TEXT PASSAGE -
..........
Oh.For.Christ's.Sake!!!!!
STOP VICTIMIZING YOURSELF!!!! And stop allowing your spouse to continue to victimize you as well and stop using the typical co-dependent-victim excuse: I stay with him/her because of the child(ren). Bullshit! That's the very
first thing any counselor, psychologist, etc., will tell you (well, maybe not the bullshit part). Which is on whom you should be dumping right about now, btw,
not fellow forum members. You're not doing your child any favors by staying with an (allegedly) abusive spouse - in fact you're doing your son more harm than good. Stop being such a fucking martyr, grab your son instead of trying to grab attention & sympathy online, get the fuck outta there, and go get some legitimate counselling. While you're at it, make sure your boy gets counselling as well (if he's old enough to understand what's going on). Stop being so unbelievably selfish in thinking that this is all about you 'keeping my son safe from my wife' and realize that your child's mental/emotional health is in jeopardy and will continue to be until you grow some stones and get out of the situation you stupidly allowed yourself to be railroaded into.
..........
GOAL OF THE EXERCISE -
In the forum post, what should the reader make sure his son also receives? The entries are not required for the task.

Interface element entries:
..........
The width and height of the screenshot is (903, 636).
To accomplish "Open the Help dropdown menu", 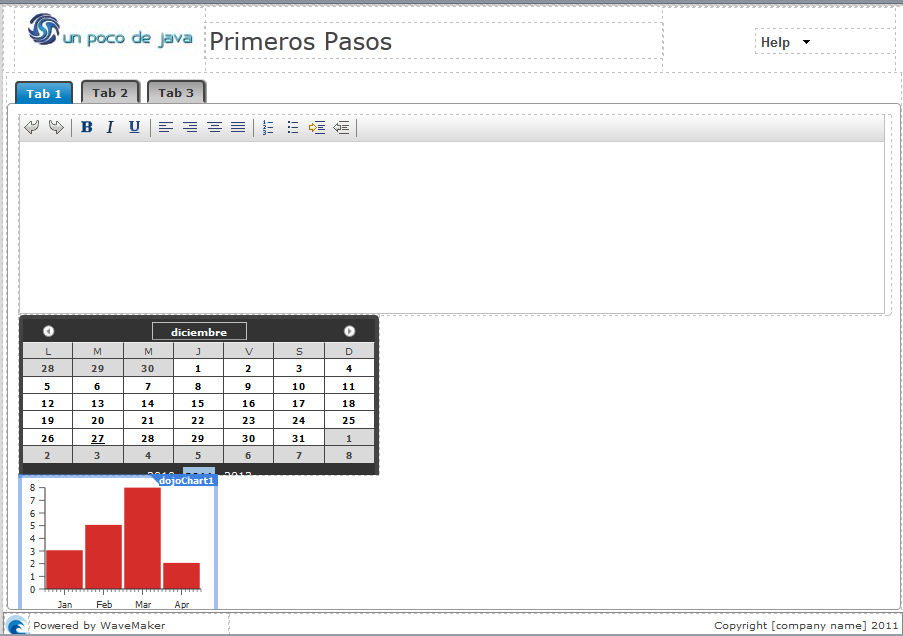I will (x=786, y=42).
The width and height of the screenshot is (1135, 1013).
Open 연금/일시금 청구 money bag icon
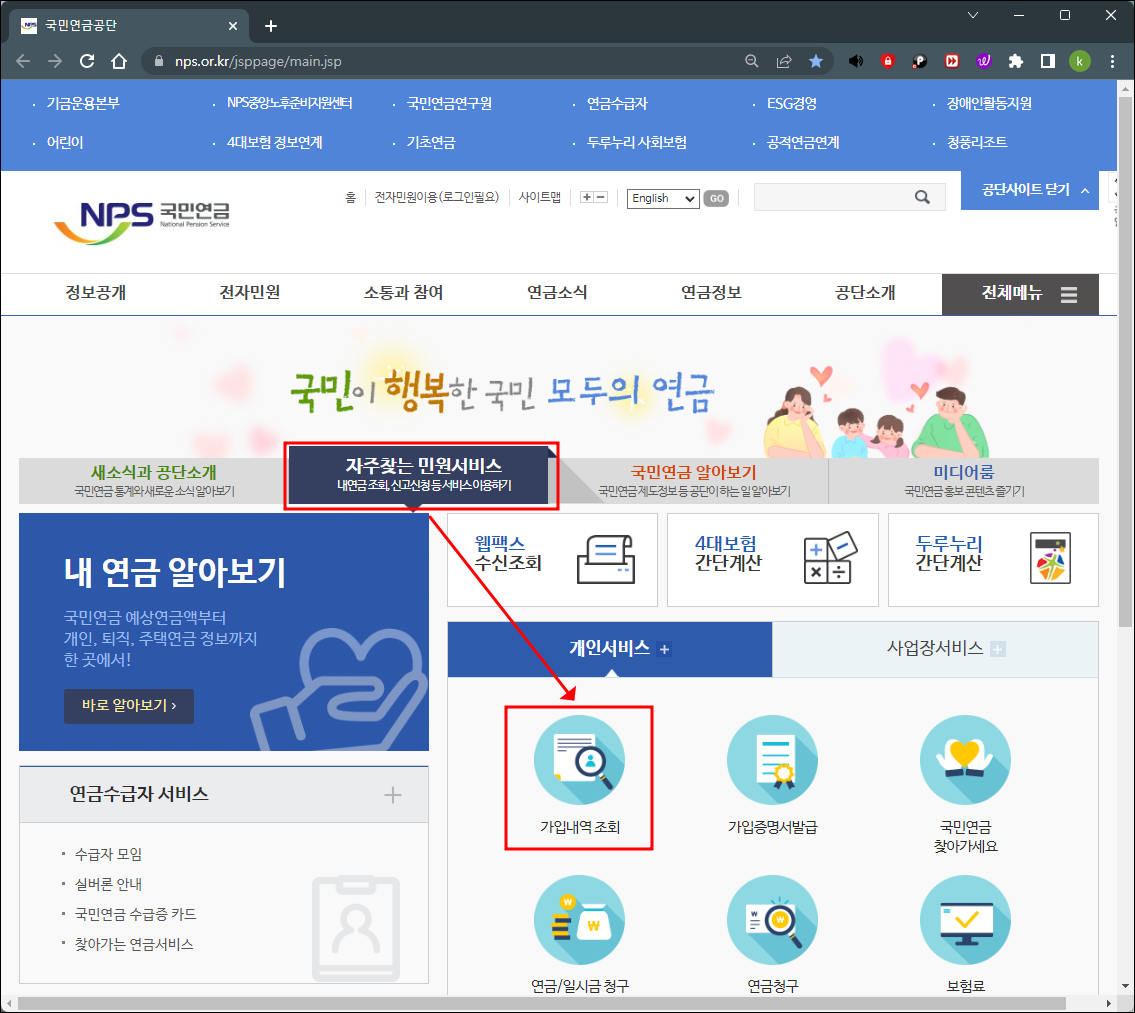pyautogui.click(x=578, y=920)
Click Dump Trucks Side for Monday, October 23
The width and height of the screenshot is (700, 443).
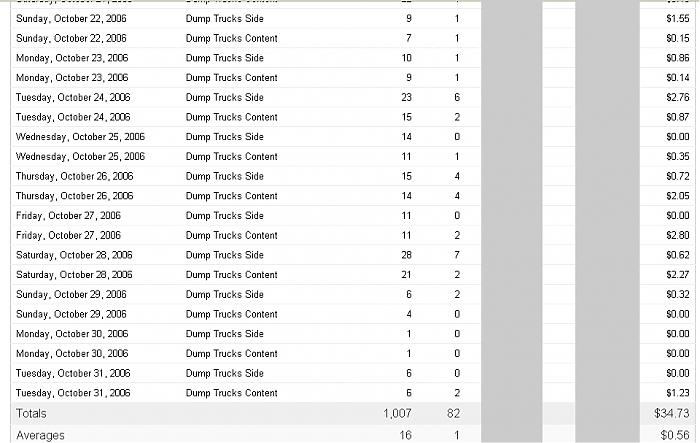(x=224, y=58)
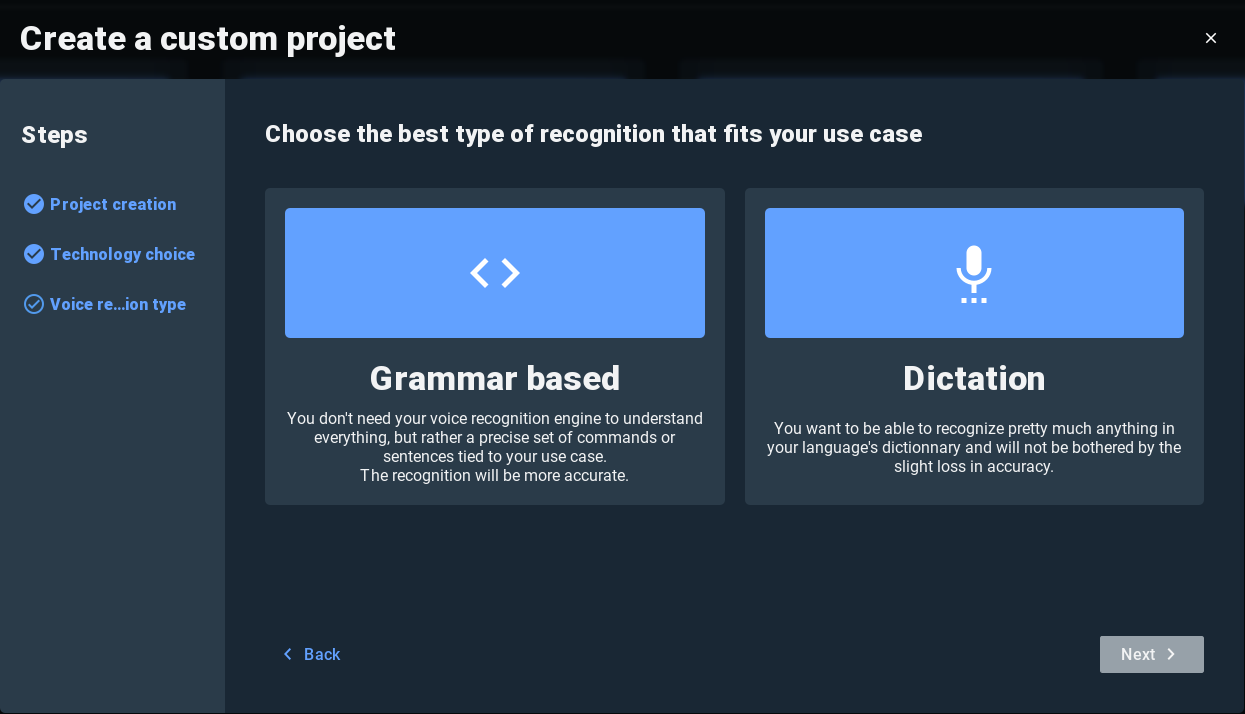Go to the Project creation step
The width and height of the screenshot is (1245, 714).
pyautogui.click(x=113, y=204)
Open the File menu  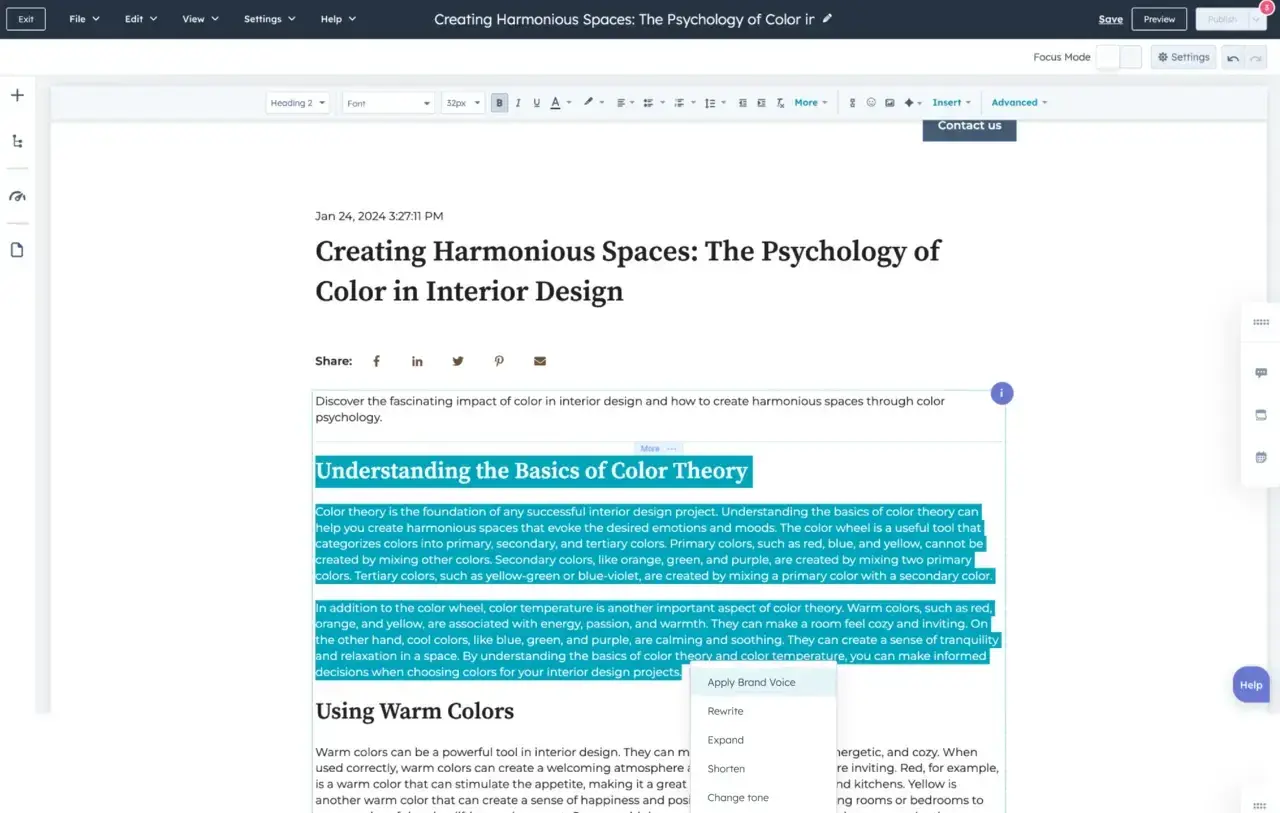(84, 19)
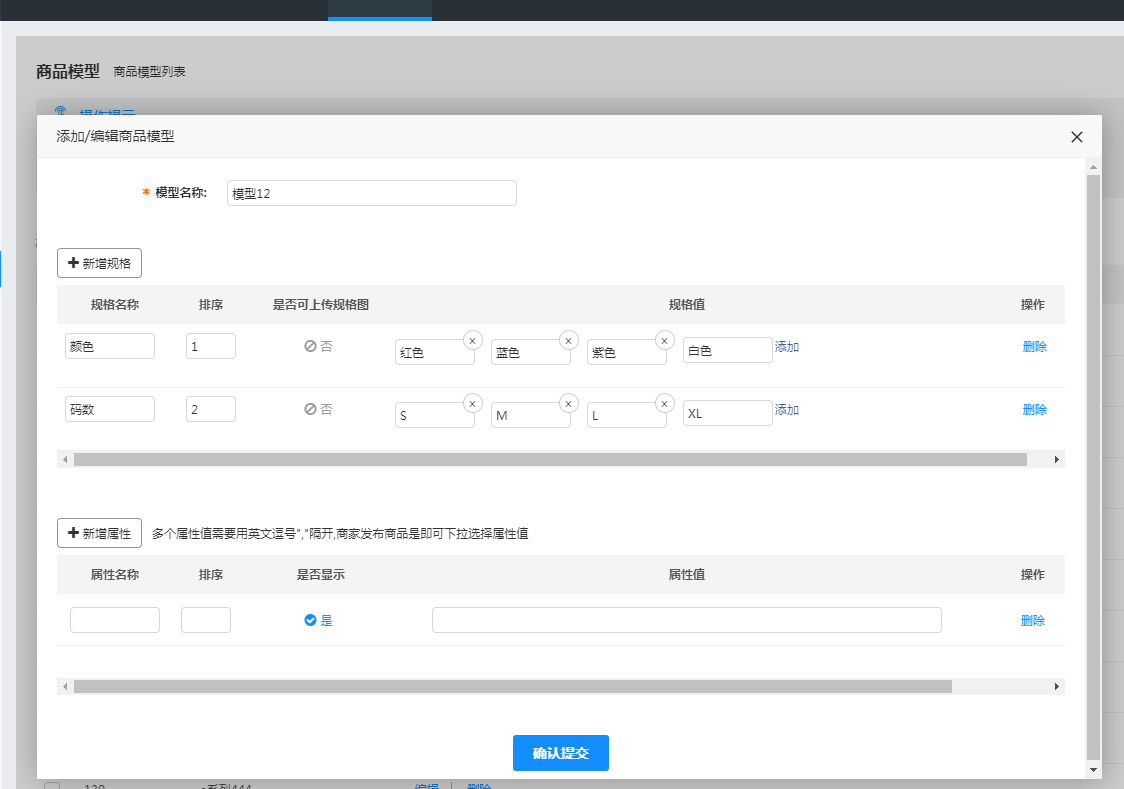
Task: Click 删除 link for the 颜色 spec row
Action: (x=1034, y=347)
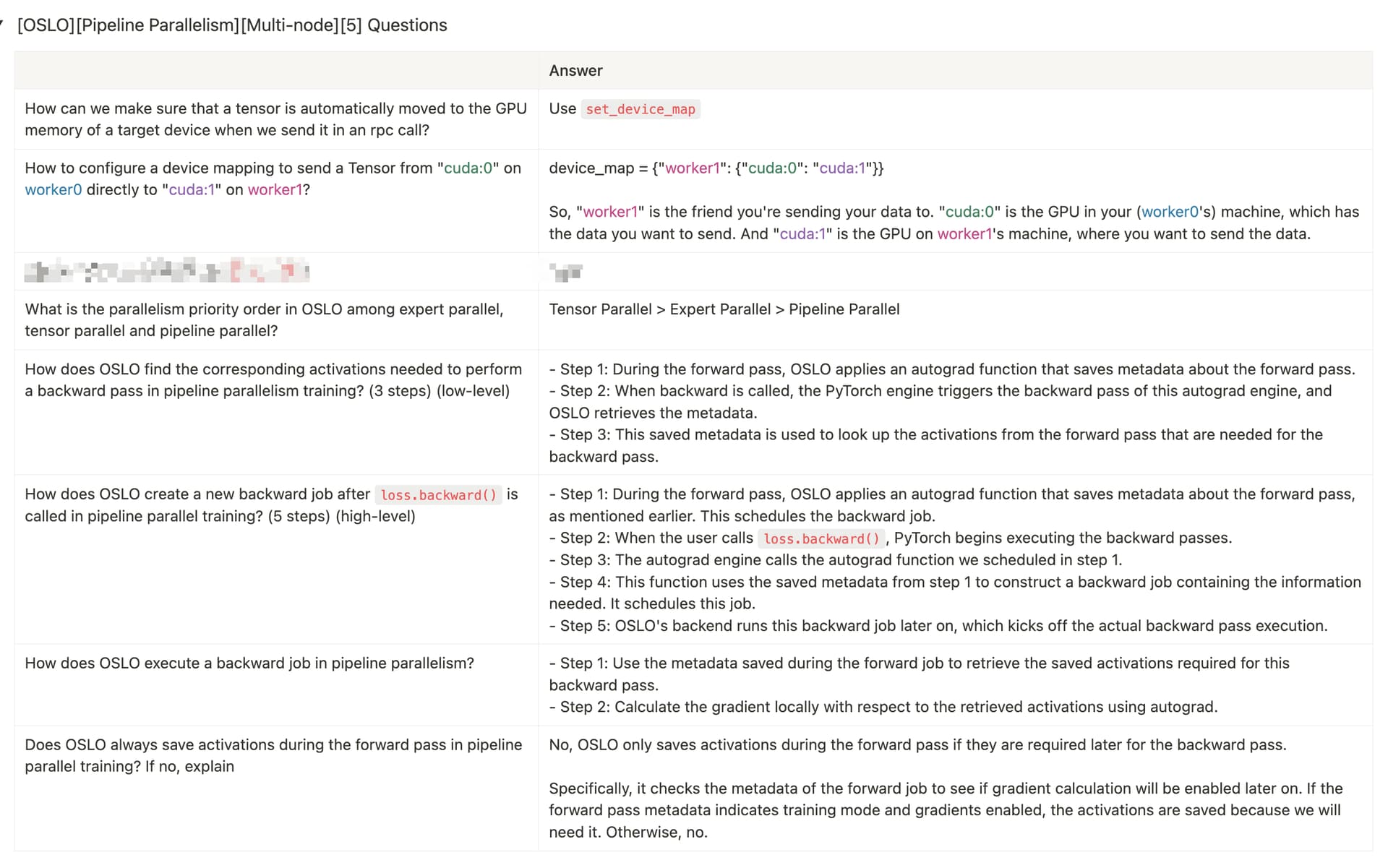Click the set_device_map inline code
1388x868 pixels.
click(640, 109)
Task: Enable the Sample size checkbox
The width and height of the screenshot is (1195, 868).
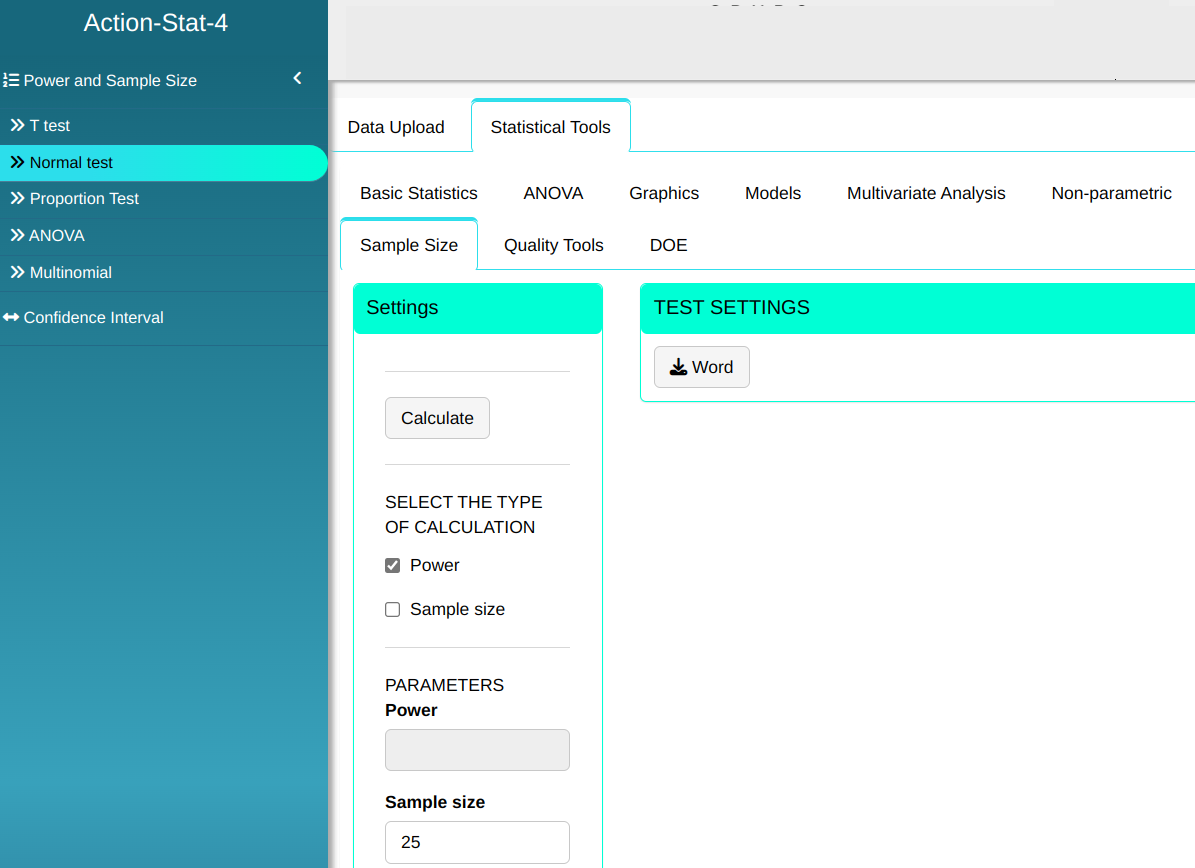Action: click(393, 610)
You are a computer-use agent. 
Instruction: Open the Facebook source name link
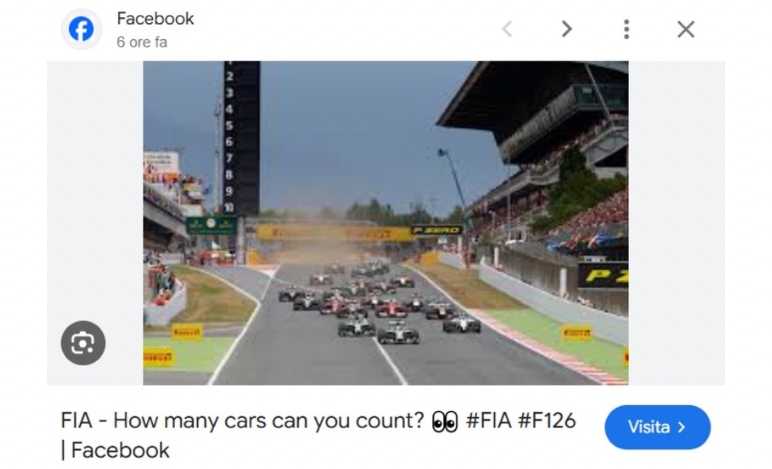pos(155,19)
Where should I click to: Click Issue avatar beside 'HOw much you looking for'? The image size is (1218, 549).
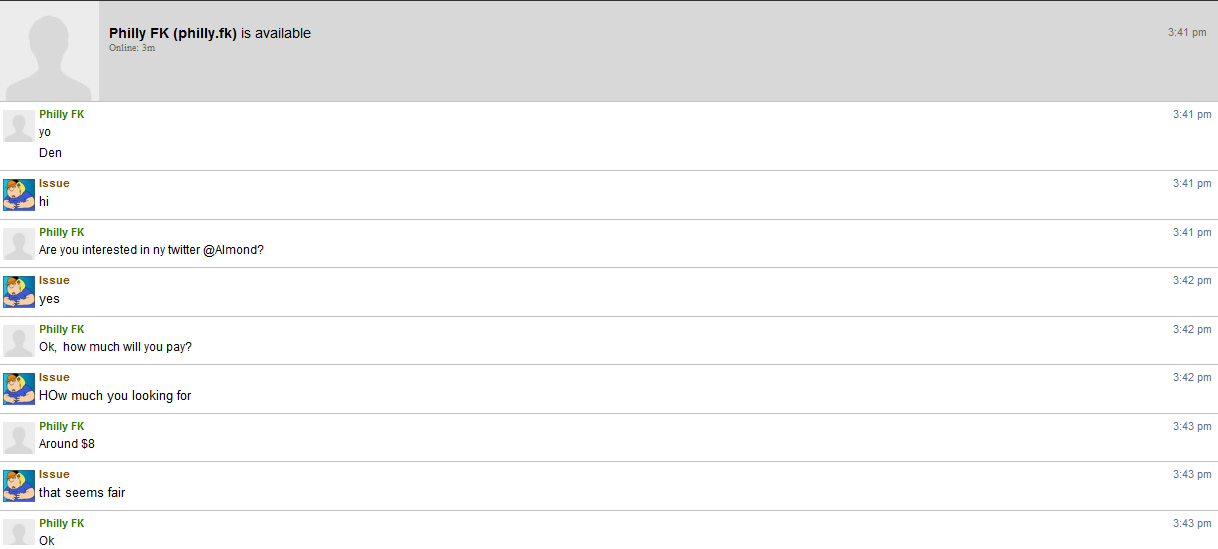pyautogui.click(x=19, y=389)
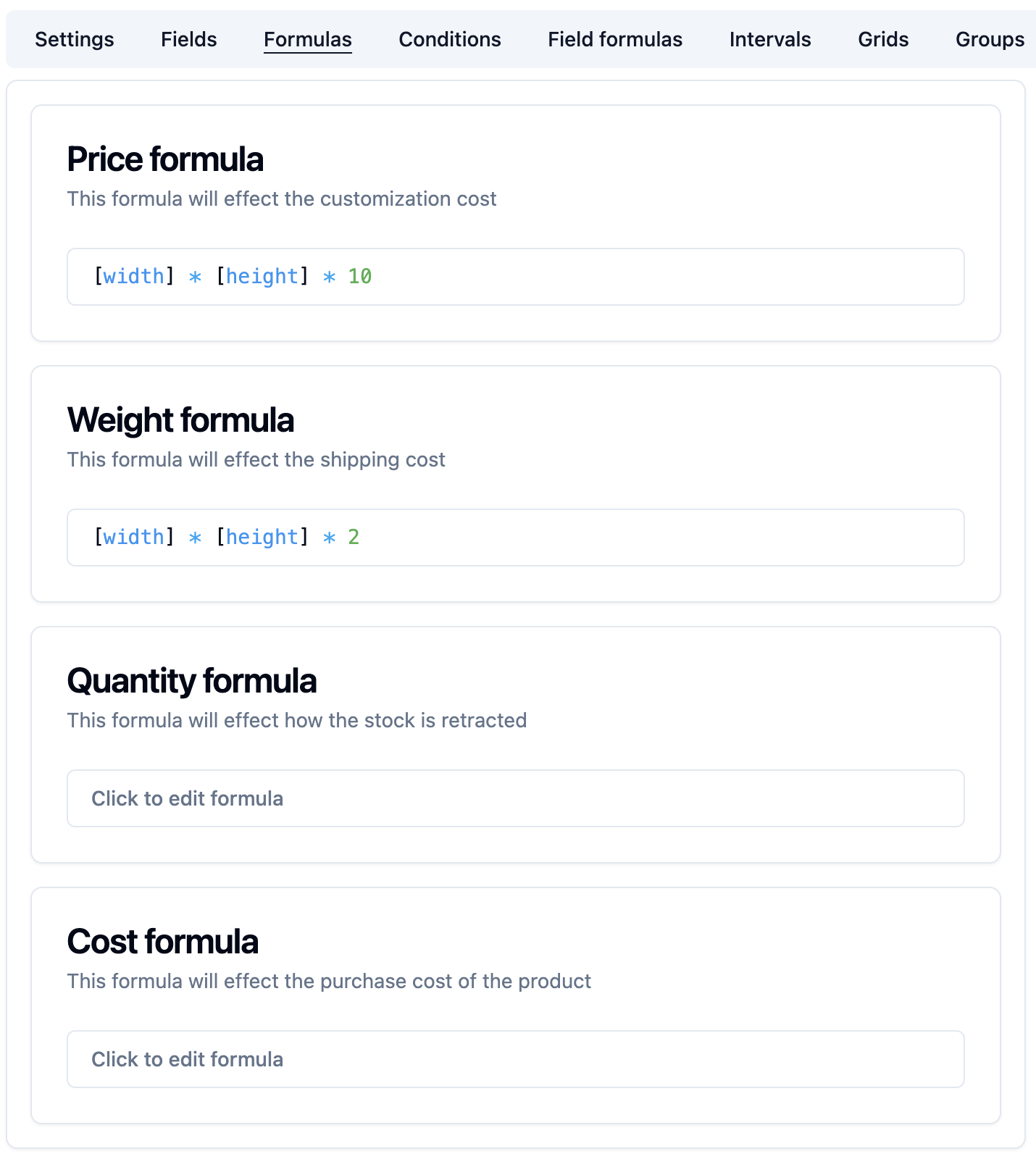Select the height token in the Weight formula

tap(262, 537)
..........
OUTPUT FOR THIS TASK -
Counseling, if the boy is old enough to understand what's going on.